Le grand frisson, les eaux troubles… C’est Hitchcock. Mieux que tout autre cinéaste, il brouille les pistes, vous fait perdre toute notion du réel et de l’irréel, crée scène après scène un climat anxiogène. Confortablement assis dans votre cinéma de quartier, il réussit à vous embarquer, malgré vous, et à vous faire ressentir dans tout le corps, une tension qui va crescendo.
Je me suis rendue hésitante à la projection en avant-première du film Hitchcock, réalisé par Sacha Gervasi, en salle depuis le 6 février. Avec les mêmes réserves que pour aller voir Gainsbourg (Vie héroïque) de Joann Sfar : comment s’attaquer à ces pointures, comment oser…
Dès les premières images du film, j’ai eu du mal à accepter qu’Anthony Hopkins, un acteur pourtant formidable -qui a interprété à plusieurs reprises des personnages emblématiques (Nixon, Picasso ou Hitler) – se glisse dans la peau de ce cinéaste hors-norme. Mais l’intérêt de ce long métrage est ailleurs. Il n’a pas l’ambition de décortiquer les ficelles de ce maître du suspens ou de nous donner une leçon de cinéma, mais bien de mettre en avant des aspects moins connus de la vie d’Hitchcock.
A soixante ans, il se voit refuser par la Paramount le financement de son film Psycho – censuré pour ses scènes crues de violence bestiale- mais il s’entête et décide de le financer lui-même, de prendre des risques, comme au début de sa carrière…

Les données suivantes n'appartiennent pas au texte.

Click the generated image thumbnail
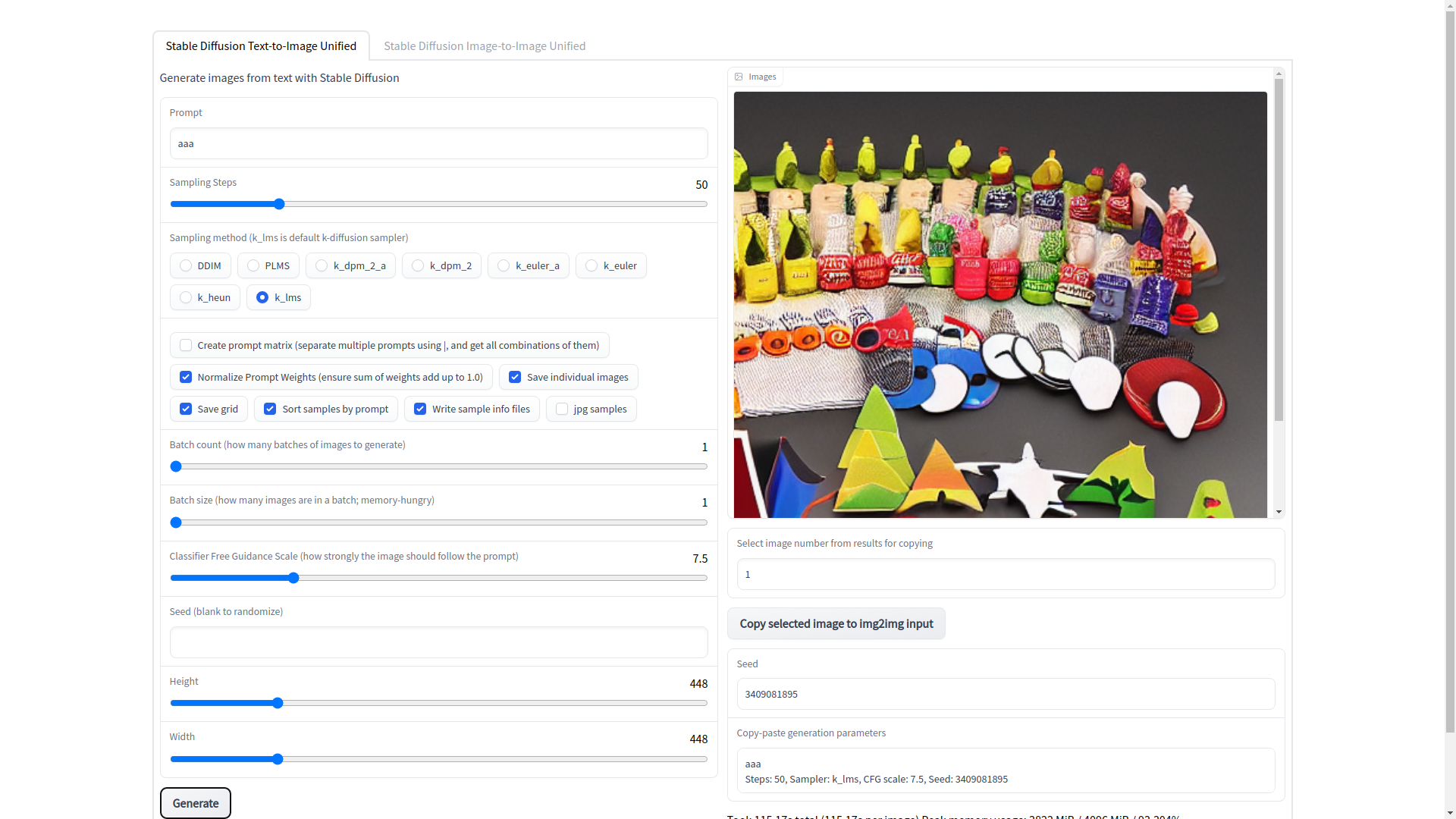This screenshot has height=819, width=1456. pyautogui.click(x=999, y=305)
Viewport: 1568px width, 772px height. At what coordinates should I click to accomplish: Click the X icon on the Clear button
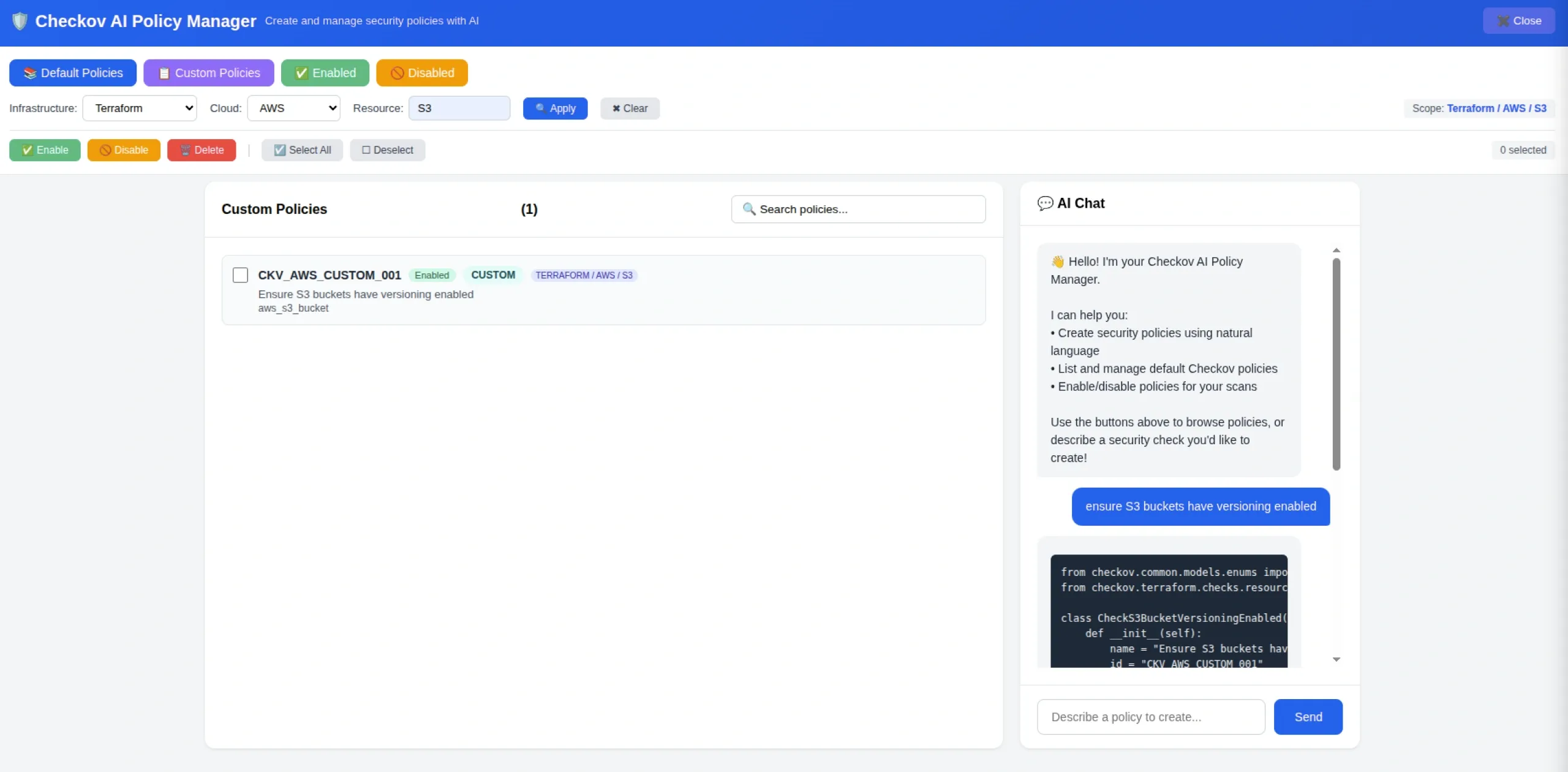pyautogui.click(x=616, y=108)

Dans cette aventure, il est soutenu par sa femme – Alma Reville – délicieusement interprétée par Helen Mirren, Oscar de la meilleure actrice, en 2007, pour The Queen. Leur relation est décrite, avec ses excès, ses dérives… Elle illustre bien les difficultés de vivre avec ce génie résolument tourné sur lui-même, prenant toute la place. Un homme imparfait, avec ses doutes, ses failles, ses manies, sa fascination pour les jeunes actrices…
La sublime et pétillante Scarlett Johansson incarne avec une extrême justesse, le personnage de Janet Leigh qui se fait tuer au bout d’une demi-heure dans le film Psycho. Cette scène sous la douche – qui ne dévoile aucune partie tabou du corps de la femme mais seulement les mains, les épaules et la tête- est effroyablement bien filmée.
A elle seule, elle résume le talent d’Hitchcock, qui raconte, dans le délicieux ouvrage Hitchcock Truffaut (éditions Définitive) : « c’est la scène la plus violente du film et ensuite, au fur et à mesure que le film avance, il y a de moins en moins de violence, car le souvenir de ce premier meurtre suffit à rendre angoissants les moments de suspense qui viendront plus tard ».
Il n’était qu’un « homme caché derrière la caméra« . Et derrière la caméra de cachée de Sacha Gervasi, Hitchcock fascine toujours.
Voir la bande annonce sur Allociné.
La scène de la douche en quelques chiffres:
Durée totale 45 secondes, mais 7 jours de tournage et 70 plans! Et bien qu’aucun de ces plans ne révèlent le corps de Janet Leigh, un modèle la doubla!
Quand on vous cause qu’elle est historique cette scène!